The land they are working on is barren, and the water seems elusive, although Mahmut is convinced that they would find it if they dig deep enough. In the evenings, they go to the nearby town of Örgören. That is where Cem first sees the red-haired woman. He is struck by her beauty and air of mystery and becomes besotted with her, as only a 16-year-old can. She seems to recognize him, which only fuels his obsession. He finds excuses to go into town in the evenings and tries to find out more about her.
Then there is an accident at the well, and Cem is left with a feeling of guilt, which he carries with him for decades afterwards. He marries Ayşe, and the marriage seems happy. The couple’s real estate company is very successful, making them financially well off. But Cem’s guilt is always with him, creating a distance between him and other people: “What had happened at the well would always bar me from the joys of an ordinary life”.
Meanwhile, Istanbul is growing and the outskirts are being absorbed into the city. One day the area near Örgören where the well used to be is up for sale. Cem has a chance of going back to resolve all the unanswered questions that have been nagging at him. What he finds changes his view of his past and of himself.
This is a book of contrasts: between tradition—Mahmut’s age-old way of digging wells by hand, one of “the last practitioners of an art that had existed for thousands of years”—and the modern—the way Istanbul grows into a bustling, modern city. It is also about the clash between youth and age, and between what is imagined and reality.
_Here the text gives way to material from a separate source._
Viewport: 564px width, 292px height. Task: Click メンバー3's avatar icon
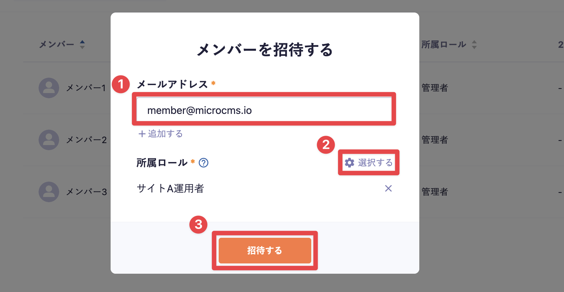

But the central theme of the book is in its three epigraphs: two on Oedipus—the king who mistakenly killed his father—by Nietzsche and Sophocles, and one from Ferdowzi’s Shahnamah about Rustom, the king who mistakenly killed his son Sohrab. In The Red-Haired Woman, Pamuk dissects the way relations between fathers and sons can go wrong, how they can be full of minefields that explode when you least expect it. The two myths are always present in the story, so much so that it is clear that the ending would revolve around one of them.
I have enjoyed other books by Pamuk, but they can be a little dense. The Red-Haired Woman is the one I’ve found easiest to read, and it is also one of the most haunting. It starts out as a simple tale of a young boy’s coming of age but becomes quite dark. There is so much sadness here for the way fathers and sons can destroy each other, often thoughtlessly.
Buy from Bookshop.org UK / Bookshop.org USA
Do you feel like this book address, either straight-forwardly or implicitly, toxic masculinity? I know that in the U.S. many father/son relationships are shaped by competition and hiding emotions. As we’re learning with mass shootings, those emotions come out one way or another.
Yes, I think it does. None of the father-son relationships–whether blood or surrogate–turns out well. Competition and hiding emotions are the culprits, as are fear and lack of understand–or the ability to even try to understand the other.